How to reach: Bayada Home Health Care Inc., (856) 231-1000 or www.bayada.com

 

The Baiada file

History: Founded Bayada Home Health Care Inc. in 1975 as RN Homecare. The company was subsequently renamed Bayada Nurses, and then rebranded as Bayada Home Health Care on Jan. 17, 2012 — the company’s 37th anniversary.

What is the best business lesson you’ve learned?

It is all about people. It is getting the right people connected and capable of serving our clients, and in making the Bayada Way come true as they carry out their responsibilities. We have a lot of people who make that happen each day.

What traits or skills are essential for a leader?

In our system, you have to be compassionate, excellent and reliable.

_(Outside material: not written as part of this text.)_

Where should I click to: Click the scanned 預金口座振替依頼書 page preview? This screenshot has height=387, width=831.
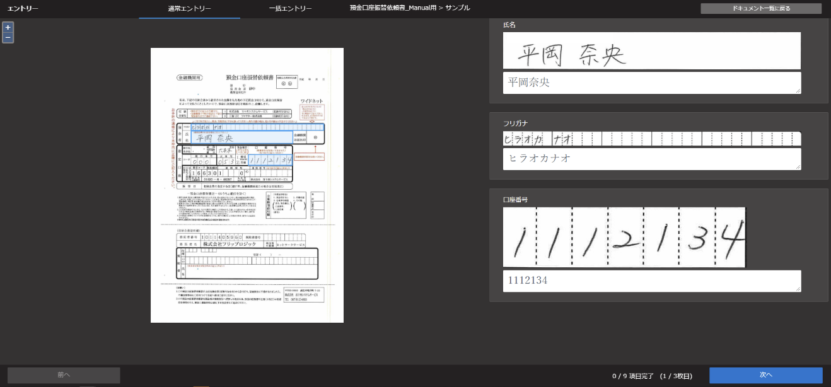[x=247, y=185]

If you can model that and make that come true, we’ll be in a great position to do what our clients require.

Baiada on keeping an eye open for small-scale factors that can make a big difference to the culture: I am a nut like that, personally. I hope we have enough people here like that, to keep things going forward. I am kind of a stickler for connecting the details to the bigger picture. And that takes constant attention. You are always trying to draw a connection. You’re always asking if everything is coherent and connected, if there are any disconnects. Is there any way we can be doing things better? It is a matter of being attentive, like coach, teacher or chef. You have to be attentive to it all, with an eye for improvement.